Lo antiguo se va, lo moderno nace y le sustituye brillantemente. Hoy no avanza el progreso en línea espiral, como dijo tiempo ha un autor muy ingenioso; hoy marca el progreso, con vertiginosa rapidez, todas las innovaciones. La civilización tiende el vuelo hacia su ideal, declarando caducas, perniciosas y retrógradas las ideas de ayer.

Conviene la emancipación de la mujer (no os asustéis); su emancipación ha de ser en las esferas de la inteligencia. La mujer debe ser cosmopolita de los mundos del arte y de la ciencia.

Reclamamos nuestros derechos; mas tranquilizaos, nosotras sabemos perfectamente que cada derecho nos exige el cumplimiento de un deber, y en aras del deber nos inmolamos siempre; al deber, palabra que tenemos grabada en el corazón, rindiéndole un culto respetuoso.

No queremos a la mujer libre del deber; no queremos para ella la libertad que adquirió en el segundo período de la ciudad de los Césares, licenciosa libertad que fue una fuente de corrupción: queremos a la mujer libre de la ignorancia; de la ignorancia, que es la orfandad del entendimiento, la miseria de la inteligencia y el luto del espíritu.

¡Mujeres, es preciso que trabajéis sin desaliento! Probado está que tenéis facultades para ilustraros.
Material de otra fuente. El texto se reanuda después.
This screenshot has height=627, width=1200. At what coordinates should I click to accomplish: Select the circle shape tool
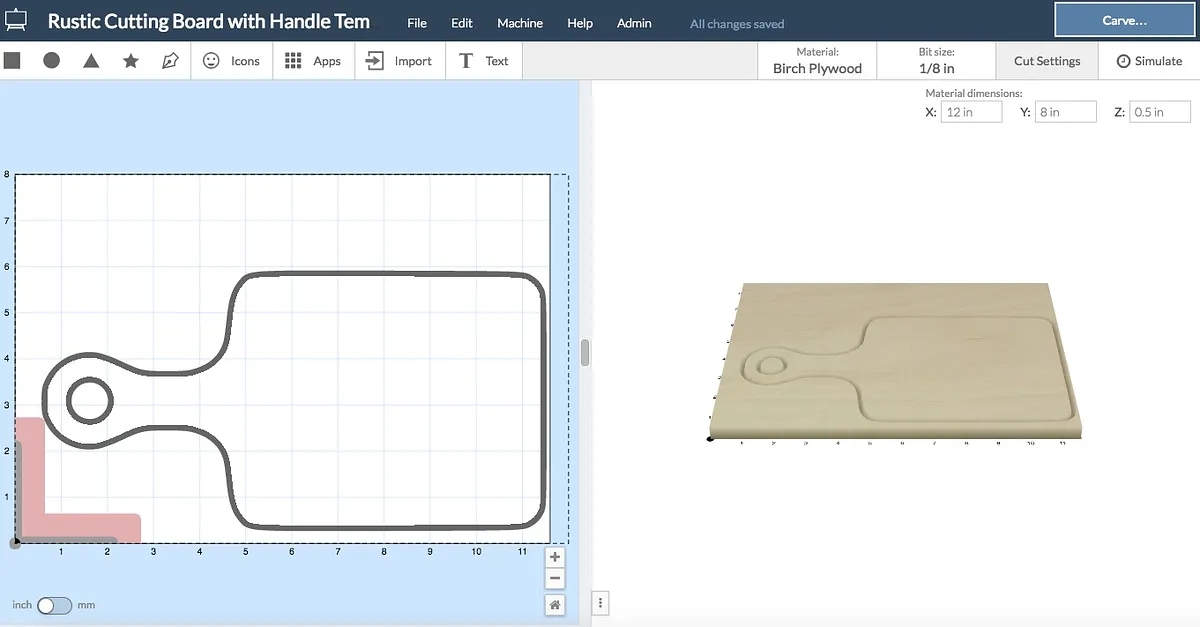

Los alemanes dicen que la mujer posee seis sentidos: despertad éstos, tal vez un poco narcotizados, y salid de la apatía en que estáis sumidas, para alzaros enérgicas y valerosas, repitiendo mil veces que es un crimen social mutilar las facultades intelectuales de la mujer.

Se hace muy necesaria una revolución en el mundo de las ideas; mas no creáis que intentamos hacerla tras las barricadas o encendiendo la tea de la discordia; nuestra misión es misión de paz y de amor; nuestro destino, endulzar las amarguras de la vida, verter una gota de esencia en el cáliz del dolor, cuando el infortunio abruma al hombre. Practicar el bien por placer y no por recompensa; es el deber que debemos imponernos. La caridad debe ejercerse respetando todas las conciencias y predicando el amor a todos nuestros semejantes, sea cual fuere su patria, su hogar, su familia, sus costumbres y doctrinas. Lo contrario es empequeñecer, desprestigiar las sublimes máximas de Jesucristo. Hay que ejercer la caridad en todas sus ramificaciones.

La caridad no consiste únicamente en dar una moneda al indigente: la caridad consiste en llevar el consuelo al espíritu atribulado, en perdonar a los enemigos, en ilustrar al ignorante, en vestir la inteligencia de quien la tiene desnuda, en secar las lágrimas del afligido, en ofrecer la dicha y partir el dolor de las víctimas próximas a caer en la sima de la desesperación.

¡Llene dignamente la mujer su misión, y vivirá tranquila con el aplauso de su conciencia, sin conmoverse ante las injurias de sus detractores!

Despreciemos los irrisorios epigramas, las sátiras, diatribas e impugnaciones de nuestros detractores, y pongamos en nuestra bandera el lema de Carlos X: «¡Siempre adelante!»